▶ _PROBLEM DETAILS_
Each line of the entries that mentions the string "profile" needs to be reported.

======== RECORDS SHOWN ========

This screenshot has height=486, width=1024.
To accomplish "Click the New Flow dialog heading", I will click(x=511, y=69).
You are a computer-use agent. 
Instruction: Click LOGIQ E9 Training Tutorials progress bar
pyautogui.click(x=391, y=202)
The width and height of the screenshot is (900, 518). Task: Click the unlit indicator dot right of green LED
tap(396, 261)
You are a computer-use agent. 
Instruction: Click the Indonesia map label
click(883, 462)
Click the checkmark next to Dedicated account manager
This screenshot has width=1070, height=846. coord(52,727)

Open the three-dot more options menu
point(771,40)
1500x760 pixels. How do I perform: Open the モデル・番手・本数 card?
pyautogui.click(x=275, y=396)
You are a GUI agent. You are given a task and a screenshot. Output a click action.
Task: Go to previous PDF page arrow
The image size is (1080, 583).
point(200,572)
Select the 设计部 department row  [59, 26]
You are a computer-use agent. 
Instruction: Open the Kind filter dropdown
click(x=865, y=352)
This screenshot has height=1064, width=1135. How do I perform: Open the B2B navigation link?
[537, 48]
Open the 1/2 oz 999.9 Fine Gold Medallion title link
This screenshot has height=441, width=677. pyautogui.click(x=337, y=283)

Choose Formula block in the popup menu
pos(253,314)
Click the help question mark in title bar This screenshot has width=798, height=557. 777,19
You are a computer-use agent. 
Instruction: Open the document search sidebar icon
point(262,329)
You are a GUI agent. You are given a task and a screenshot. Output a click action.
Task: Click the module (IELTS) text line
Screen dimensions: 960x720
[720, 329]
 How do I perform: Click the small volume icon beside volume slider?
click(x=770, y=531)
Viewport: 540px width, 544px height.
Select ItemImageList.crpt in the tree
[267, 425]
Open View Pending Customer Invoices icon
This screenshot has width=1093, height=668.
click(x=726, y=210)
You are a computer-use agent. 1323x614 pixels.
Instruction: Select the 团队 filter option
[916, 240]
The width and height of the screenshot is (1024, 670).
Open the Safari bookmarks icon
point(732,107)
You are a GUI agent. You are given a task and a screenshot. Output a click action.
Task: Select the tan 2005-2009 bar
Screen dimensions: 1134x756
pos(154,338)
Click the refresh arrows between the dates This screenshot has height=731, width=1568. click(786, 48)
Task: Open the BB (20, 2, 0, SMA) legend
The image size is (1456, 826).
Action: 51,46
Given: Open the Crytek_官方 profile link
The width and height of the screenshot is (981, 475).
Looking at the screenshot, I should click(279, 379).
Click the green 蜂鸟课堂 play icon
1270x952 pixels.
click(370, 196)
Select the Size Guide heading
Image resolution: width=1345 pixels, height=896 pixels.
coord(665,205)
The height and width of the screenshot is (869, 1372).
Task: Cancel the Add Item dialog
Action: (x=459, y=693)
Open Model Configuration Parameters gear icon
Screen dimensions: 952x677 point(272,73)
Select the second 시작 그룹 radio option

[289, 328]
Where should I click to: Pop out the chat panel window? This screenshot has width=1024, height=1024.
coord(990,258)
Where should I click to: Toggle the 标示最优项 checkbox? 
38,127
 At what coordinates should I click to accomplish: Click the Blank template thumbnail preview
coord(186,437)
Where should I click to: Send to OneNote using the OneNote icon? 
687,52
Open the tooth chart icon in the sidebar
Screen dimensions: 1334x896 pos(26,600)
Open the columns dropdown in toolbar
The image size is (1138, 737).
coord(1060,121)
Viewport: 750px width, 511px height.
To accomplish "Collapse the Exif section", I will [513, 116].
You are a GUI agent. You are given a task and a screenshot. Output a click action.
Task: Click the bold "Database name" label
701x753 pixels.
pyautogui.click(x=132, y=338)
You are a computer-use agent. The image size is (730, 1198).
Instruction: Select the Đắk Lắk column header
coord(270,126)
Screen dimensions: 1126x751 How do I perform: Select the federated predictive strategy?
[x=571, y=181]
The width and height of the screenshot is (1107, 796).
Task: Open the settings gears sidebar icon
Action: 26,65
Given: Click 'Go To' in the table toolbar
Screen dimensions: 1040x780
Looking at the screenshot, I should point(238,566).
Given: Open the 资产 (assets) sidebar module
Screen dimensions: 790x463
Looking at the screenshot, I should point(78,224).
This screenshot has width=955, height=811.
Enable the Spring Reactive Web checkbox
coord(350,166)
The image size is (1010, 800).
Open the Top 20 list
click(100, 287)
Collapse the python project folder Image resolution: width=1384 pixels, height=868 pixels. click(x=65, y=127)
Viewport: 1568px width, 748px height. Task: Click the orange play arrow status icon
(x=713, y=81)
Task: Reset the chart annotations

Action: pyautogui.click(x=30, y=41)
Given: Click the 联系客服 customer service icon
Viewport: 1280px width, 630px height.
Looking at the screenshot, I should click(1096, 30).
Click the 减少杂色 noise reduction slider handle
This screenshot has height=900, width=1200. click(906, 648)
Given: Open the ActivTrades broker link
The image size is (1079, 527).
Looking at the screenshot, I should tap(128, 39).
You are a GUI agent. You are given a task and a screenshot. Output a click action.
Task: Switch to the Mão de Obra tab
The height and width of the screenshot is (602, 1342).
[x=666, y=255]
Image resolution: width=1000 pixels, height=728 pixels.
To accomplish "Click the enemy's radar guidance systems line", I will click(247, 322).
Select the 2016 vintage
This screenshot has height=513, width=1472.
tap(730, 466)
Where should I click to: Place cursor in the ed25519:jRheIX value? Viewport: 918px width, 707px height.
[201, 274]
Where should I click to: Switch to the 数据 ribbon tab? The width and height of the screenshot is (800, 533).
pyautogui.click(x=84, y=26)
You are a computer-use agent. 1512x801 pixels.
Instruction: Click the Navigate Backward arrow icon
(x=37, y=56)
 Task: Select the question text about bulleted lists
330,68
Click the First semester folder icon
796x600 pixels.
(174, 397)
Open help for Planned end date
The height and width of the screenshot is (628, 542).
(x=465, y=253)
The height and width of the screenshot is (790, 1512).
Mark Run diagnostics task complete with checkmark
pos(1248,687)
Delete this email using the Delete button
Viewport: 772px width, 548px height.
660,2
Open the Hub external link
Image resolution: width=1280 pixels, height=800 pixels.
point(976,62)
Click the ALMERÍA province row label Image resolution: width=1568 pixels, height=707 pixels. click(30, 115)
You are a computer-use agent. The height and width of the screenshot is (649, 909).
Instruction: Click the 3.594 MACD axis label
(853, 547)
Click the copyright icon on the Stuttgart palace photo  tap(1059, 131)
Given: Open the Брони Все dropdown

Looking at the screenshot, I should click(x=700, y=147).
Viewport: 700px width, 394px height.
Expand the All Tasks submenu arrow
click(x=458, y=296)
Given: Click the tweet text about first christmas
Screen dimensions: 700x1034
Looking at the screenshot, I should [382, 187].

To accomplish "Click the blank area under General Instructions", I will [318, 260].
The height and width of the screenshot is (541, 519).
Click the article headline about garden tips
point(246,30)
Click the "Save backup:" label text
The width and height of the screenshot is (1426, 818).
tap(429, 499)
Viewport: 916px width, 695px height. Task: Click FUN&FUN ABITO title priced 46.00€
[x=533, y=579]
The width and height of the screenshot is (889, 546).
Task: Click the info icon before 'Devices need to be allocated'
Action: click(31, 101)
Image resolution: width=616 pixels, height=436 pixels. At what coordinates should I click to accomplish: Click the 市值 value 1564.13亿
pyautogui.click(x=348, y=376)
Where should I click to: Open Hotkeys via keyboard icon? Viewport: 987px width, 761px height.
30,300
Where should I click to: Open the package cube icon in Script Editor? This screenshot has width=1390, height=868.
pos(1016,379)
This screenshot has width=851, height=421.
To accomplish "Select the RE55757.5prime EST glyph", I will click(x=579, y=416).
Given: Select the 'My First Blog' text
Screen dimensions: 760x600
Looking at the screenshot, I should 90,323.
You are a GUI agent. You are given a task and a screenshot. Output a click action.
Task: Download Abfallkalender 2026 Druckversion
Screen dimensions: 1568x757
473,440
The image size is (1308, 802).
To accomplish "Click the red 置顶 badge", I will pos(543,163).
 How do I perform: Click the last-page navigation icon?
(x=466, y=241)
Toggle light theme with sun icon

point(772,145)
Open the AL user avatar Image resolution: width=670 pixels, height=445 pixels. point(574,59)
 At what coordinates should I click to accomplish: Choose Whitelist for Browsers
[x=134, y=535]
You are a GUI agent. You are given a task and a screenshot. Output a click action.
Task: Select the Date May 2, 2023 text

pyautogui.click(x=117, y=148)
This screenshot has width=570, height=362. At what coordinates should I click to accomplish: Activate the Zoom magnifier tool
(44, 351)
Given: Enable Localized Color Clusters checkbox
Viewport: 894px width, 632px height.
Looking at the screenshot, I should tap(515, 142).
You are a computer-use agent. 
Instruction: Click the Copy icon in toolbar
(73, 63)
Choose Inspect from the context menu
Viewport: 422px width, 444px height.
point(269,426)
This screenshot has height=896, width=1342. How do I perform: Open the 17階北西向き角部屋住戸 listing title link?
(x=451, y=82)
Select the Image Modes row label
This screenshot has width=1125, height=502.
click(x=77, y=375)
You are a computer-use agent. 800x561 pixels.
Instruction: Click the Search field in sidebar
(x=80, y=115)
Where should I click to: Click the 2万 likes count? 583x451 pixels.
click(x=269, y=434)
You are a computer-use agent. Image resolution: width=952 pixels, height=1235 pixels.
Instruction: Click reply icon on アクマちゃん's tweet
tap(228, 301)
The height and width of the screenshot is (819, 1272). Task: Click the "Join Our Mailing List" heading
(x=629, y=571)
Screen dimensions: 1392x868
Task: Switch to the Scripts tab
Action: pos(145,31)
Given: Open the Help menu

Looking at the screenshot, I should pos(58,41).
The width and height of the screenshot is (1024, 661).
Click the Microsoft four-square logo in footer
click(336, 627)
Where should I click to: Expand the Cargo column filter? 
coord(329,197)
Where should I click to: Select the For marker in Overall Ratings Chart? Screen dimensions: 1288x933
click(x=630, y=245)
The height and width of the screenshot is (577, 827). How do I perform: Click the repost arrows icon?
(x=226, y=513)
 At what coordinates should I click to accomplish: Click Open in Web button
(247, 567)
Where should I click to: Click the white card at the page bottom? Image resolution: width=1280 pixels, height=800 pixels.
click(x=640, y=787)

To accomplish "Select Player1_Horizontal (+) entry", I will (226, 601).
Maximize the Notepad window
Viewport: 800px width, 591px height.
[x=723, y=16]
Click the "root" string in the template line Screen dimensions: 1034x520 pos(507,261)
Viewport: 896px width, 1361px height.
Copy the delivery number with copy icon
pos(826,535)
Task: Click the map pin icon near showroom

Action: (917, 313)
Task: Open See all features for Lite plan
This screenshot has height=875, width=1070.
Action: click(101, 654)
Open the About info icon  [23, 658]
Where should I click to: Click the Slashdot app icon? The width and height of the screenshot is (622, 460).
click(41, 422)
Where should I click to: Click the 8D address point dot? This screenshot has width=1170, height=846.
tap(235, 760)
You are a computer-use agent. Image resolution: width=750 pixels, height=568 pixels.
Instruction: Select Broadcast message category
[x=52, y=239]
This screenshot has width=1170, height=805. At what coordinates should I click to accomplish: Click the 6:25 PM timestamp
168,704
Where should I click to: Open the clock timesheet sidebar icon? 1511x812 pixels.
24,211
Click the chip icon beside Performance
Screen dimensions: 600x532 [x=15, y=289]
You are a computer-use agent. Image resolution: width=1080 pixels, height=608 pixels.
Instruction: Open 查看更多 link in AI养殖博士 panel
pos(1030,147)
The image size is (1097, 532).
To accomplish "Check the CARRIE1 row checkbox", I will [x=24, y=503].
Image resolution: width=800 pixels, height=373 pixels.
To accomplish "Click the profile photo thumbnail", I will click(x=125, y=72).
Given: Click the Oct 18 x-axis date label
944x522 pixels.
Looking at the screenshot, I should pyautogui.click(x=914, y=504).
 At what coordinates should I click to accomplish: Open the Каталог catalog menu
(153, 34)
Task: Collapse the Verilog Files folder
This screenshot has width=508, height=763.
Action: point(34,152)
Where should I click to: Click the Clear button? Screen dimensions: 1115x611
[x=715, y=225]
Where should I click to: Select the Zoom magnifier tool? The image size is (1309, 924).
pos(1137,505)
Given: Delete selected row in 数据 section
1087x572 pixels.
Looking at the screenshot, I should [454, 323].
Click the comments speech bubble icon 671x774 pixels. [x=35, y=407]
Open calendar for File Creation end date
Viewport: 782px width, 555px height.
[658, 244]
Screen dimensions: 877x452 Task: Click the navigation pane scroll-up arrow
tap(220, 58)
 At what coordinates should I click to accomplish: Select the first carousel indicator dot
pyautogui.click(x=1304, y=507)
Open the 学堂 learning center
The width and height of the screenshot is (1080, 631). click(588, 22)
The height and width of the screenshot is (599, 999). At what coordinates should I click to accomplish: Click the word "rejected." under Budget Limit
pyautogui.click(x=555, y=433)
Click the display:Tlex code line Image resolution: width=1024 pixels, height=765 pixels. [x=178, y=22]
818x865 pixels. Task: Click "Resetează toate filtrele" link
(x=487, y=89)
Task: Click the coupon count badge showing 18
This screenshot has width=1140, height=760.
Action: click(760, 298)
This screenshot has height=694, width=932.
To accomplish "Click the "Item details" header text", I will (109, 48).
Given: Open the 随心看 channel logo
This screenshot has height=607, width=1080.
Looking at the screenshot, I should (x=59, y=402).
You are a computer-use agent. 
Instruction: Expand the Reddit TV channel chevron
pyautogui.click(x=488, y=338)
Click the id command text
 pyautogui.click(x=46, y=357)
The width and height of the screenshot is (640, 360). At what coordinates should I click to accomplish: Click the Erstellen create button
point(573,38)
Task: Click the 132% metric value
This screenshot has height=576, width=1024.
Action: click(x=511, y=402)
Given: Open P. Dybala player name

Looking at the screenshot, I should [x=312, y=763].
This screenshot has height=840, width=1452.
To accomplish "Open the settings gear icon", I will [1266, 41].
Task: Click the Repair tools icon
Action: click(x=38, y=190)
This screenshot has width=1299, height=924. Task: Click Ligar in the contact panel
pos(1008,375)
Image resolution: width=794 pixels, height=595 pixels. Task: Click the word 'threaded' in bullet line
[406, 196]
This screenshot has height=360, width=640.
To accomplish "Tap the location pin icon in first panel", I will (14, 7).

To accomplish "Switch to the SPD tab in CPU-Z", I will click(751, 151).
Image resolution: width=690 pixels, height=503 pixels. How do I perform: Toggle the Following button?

========

▶ _TASK SOLUTION_
Given: Open the Crytek_官方 profile link
To accomplish "Click the profile photo thumbnail", I will click(x=125, y=72).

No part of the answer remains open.